→ TASK:
Return the records below exactly as they appear, from the line containing "How do I perform: Navigate" up to and including the line containing "will click(17, 183).".

→ INPUT ROWS:

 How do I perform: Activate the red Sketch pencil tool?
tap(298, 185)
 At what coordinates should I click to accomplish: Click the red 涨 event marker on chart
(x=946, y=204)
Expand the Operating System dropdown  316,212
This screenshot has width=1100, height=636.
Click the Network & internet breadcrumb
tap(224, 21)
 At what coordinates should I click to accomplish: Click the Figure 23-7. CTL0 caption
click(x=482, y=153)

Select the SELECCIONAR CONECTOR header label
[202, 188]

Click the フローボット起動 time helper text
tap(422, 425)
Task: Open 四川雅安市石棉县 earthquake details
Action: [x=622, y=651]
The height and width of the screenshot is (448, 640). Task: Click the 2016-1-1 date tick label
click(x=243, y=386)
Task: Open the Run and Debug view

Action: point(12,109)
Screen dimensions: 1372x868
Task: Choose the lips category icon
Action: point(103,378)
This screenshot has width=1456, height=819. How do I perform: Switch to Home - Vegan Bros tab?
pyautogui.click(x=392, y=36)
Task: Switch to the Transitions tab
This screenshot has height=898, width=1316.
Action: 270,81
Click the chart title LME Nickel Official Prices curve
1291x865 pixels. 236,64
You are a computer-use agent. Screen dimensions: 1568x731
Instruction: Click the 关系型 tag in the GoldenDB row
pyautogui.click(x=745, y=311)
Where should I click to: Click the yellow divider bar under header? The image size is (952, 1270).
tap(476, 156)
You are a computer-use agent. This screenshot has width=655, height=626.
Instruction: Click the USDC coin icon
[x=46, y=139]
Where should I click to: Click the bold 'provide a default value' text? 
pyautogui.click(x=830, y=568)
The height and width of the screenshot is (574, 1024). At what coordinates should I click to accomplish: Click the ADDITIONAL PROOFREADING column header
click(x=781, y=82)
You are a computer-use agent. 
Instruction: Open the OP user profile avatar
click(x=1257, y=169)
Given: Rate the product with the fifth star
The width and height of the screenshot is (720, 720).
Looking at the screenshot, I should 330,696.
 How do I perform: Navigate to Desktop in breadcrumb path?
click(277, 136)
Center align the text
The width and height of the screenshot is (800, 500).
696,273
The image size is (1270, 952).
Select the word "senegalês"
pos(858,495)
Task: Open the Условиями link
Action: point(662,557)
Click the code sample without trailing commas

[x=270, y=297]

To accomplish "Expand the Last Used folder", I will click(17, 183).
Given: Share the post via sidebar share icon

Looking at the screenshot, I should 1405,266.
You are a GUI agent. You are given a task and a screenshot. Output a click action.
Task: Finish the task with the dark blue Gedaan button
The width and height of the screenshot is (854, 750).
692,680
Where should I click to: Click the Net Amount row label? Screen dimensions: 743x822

→ ANSWER TO THIS TASK:
 How do I perform: Navigate to Desktop in breadcrumb path?
click(277, 136)
Center align the text
The width and height of the screenshot is (800, 500).
696,273
The image size is (1270, 952).
Select the word "senegalês"
pos(858,495)
Task: Open the Условиями link
Action: point(662,557)
Click the code sample without trailing commas

[x=270, y=297]

To accomplish "Expand the Last Used folder", I will click(17, 183).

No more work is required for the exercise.